The alternating motion is what targets your obliques, something that is missed by performing basic crunches alone. This exercise will be found more often in the exercise regime during the six-week challenge than some of the others. Remember to perform the motions slowly while keeping your abs contracted.

Crossover crunch (20 reps): Mimicking the bicycle crunch, the cross over crunch focuses the exercise on your inner and outer obliques. The proper form for this exercise is as follows:

    – Lie flat on your back with your fingertips pressed against the side of your head
    – Contract your abs while flattening your lower back against the floor
    – Bend your legs until your knee is at a 90 degree angle, with your feet flat on the floor
    – Cross your right leg over your left so your right ankle is resting against your left knee
    – Keeping your chin up, raise your left shoulder till the left elbow touches your right knee
    – Complete your reps before switching legs

Remember to exhale as your lift your shoulder off the ground, while inhaling on your way back down. Proper breathing is important with these exercises.

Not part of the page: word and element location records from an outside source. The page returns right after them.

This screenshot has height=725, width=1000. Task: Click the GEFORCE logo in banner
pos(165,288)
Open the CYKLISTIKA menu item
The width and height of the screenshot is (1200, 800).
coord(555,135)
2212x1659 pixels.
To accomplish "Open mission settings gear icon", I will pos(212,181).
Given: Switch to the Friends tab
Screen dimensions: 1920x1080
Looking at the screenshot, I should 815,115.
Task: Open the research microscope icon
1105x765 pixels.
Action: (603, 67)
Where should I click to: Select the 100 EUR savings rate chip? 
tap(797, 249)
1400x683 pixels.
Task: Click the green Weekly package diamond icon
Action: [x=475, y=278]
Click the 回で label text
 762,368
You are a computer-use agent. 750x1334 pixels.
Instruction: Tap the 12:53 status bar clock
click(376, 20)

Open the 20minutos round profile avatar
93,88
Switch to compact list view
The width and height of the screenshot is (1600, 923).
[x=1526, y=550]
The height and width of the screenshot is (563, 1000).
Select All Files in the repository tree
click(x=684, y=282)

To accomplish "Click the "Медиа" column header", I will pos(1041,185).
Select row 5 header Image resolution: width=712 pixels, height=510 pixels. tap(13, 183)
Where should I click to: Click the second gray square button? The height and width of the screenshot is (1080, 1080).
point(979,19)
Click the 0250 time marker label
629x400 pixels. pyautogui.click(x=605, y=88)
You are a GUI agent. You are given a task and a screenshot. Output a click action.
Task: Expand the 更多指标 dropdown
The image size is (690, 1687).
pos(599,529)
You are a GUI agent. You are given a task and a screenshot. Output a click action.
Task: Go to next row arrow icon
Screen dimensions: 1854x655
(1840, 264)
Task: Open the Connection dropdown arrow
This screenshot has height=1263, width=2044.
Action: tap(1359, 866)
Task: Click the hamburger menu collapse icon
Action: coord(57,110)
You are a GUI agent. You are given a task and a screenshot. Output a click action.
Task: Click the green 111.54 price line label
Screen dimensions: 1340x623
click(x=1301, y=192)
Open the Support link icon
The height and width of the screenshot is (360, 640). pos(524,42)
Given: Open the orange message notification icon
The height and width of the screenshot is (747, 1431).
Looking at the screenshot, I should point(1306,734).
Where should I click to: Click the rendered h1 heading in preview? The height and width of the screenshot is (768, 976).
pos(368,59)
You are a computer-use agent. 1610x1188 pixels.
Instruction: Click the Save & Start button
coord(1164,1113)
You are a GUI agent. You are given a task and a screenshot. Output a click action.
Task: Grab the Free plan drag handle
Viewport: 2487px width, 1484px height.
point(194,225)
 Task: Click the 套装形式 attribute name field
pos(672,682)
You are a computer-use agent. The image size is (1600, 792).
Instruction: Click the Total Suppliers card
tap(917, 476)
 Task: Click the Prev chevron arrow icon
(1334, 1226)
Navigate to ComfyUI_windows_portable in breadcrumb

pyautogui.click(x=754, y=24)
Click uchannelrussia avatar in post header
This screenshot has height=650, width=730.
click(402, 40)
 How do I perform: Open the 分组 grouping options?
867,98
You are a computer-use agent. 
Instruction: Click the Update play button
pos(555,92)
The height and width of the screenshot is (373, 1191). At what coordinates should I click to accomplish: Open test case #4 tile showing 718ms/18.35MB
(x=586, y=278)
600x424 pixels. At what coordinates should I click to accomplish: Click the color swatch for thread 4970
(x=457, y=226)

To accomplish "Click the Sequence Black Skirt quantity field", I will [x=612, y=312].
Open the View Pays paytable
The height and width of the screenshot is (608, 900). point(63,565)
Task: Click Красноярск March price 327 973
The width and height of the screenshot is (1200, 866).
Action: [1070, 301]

Long arm crunch (20 reps): Going back to focusing on your rectus abdominis, this advanced form of the crunch provides added resistance in the crunch motion. The proper form is:

    – Lie flat on your back with your arms extended over your head and your hands clasped
    – Bend your legs until your knees form a 90 degree angle, with your feet flat on the floor
    – Contract your abs while flattening your lower back against the floor
    – Keeping your chin up, lift your shoulders 2 inches off the ground
    – Exhale on your way up, and then hold the position for a few seconds
    – Lower your shoulders back to the ground while keeping your abs contracted

With your arms being over your head, the urge to pull up on your neck is minimized. However, try not to swing your arms forward to gain momentum for your body. Instead, try to keep your arms straight with your upper body.

Reverse crunch (20 reps): Why let your shoulders have all the fun? Your hips need to get into the game as well. The overall motion is the same as the basic crunch, except that you keep your shoulders on the ground while raising your hips. As follows:

    – Lie flat on your back with your arms stretched out along side your body, with your palms facing up
    – Contract your abs while flattening your lower back against the floor
    – Bend your legs until your knees form a 90 degree angle, with your lower legs parallel to the floor
    – Keeping your chin up, lift your hips off the floor about 2 inches
    – Exhale on your way up, and then hold the position for a few seconds
    – Lower your hips back to the ground while keeping your abs contracted

The reason for your palms to be facing up is so you do not push down against the ground during the routine. Again, the purpose is to exercise your abs, not your arms.

These five crunch exercises will focus on the three major ab muscle groups. It will not be easy the first few days, since we don’t focus our efforts on the muscles during everyday life. But even as the muscles develop, remember to perform the motions slowly to maximize your workout potential while reducing the risk of injury.